Copy the data exactly, keeping every line intact.

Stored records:
- - -
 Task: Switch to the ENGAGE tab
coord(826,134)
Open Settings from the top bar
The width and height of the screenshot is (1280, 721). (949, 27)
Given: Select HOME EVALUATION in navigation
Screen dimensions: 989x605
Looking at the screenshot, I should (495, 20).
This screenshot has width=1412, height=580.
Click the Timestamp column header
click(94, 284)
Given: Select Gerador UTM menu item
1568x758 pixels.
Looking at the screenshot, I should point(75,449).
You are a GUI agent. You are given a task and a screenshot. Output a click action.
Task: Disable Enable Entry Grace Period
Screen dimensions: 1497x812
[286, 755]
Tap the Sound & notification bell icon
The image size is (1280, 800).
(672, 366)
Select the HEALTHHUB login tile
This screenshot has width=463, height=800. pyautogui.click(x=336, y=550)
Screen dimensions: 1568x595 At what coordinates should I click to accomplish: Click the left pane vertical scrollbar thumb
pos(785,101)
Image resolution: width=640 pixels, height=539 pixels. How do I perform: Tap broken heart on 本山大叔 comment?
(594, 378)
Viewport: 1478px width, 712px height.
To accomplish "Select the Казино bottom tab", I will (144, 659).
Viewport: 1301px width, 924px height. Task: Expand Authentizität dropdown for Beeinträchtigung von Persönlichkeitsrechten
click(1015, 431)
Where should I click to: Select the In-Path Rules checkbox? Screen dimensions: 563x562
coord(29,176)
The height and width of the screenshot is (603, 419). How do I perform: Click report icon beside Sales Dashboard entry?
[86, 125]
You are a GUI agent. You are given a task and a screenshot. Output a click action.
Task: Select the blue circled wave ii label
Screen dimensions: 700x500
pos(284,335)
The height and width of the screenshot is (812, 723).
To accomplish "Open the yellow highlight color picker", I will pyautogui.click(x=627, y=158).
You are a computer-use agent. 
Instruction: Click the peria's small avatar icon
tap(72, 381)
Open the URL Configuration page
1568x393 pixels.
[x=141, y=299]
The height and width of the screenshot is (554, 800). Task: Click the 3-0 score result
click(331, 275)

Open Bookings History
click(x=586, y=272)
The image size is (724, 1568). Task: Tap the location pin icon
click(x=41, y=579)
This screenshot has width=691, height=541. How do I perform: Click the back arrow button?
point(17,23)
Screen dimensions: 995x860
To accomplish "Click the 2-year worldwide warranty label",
- - -
**REPLY TO THE TASK:**
 Task: Switch to the ENGAGE tab
coord(826,134)
Open Settings from the top bar
The width and height of the screenshot is (1280, 721). (949, 27)
Given: Select HOME EVALUATION in navigation
Screen dimensions: 989x605
Looking at the screenshot, I should (495, 20).
This screenshot has width=1412, height=580.
Click the Timestamp column header
click(94, 284)
Given: Select Gerador UTM menu item
1568x758 pixels.
Looking at the screenshot, I should point(75,449).
You are a GUI agent. You are given a task and a screenshot. Output a click action.
Task: Disable Enable Entry Grace Period
Screen dimensions: 1497x812
[286, 755]
Tap the Sound & notification bell icon
The image size is (1280, 800).
(672, 366)
Select the HEALTHHUB login tile
This screenshot has width=463, height=800. pyautogui.click(x=336, y=550)
Screen dimensions: 1568x595 At what coordinates should I click to accomplish: Click the left pane vertical scrollbar thumb
pos(785,101)
Image resolution: width=640 pixels, height=539 pixels. How do I perform: Tap broken heart on 本山大叔 comment?
(594, 378)
Viewport: 1478px width, 712px height.
To accomplish "Select the Казино bottom tab", I will (144, 659).
Viewport: 1301px width, 924px height. Task: Expand Authentizität dropdown for Beeinträchtigung von Persönlichkeitsrechten
click(1015, 431)
Where should I click to: Select the In-Path Rules checkbox? Screen dimensions: 563x562
coord(29,176)
The height and width of the screenshot is (603, 419). How do I perform: Click report icon beside Sales Dashboard entry?
[86, 125]
You are a GUI agent. You are given a task and a screenshot. Output a click action.
Task: Select the blue circled wave ii label
Screen dimensions: 700x500
pos(284,335)
The height and width of the screenshot is (812, 723).
To accomplish "Open the yellow highlight color picker", I will pyautogui.click(x=627, y=158).
You are a computer-use agent. 
Instruction: Click the peria's small avatar icon
tap(72, 381)
Open the URL Configuration page
1568x393 pixels.
[x=141, y=299]
The height and width of the screenshot is (554, 800). Task: Click the 3-0 score result
click(331, 275)

Open Bookings History
click(x=586, y=272)
The image size is (724, 1568). Task: Tap the location pin icon
click(x=41, y=579)
This screenshot has width=691, height=541. How do I perform: Click the back arrow button?
point(17,23)
Screen dimensions: 995x860
To accomplish "Click the 2-year worldwide warranty label",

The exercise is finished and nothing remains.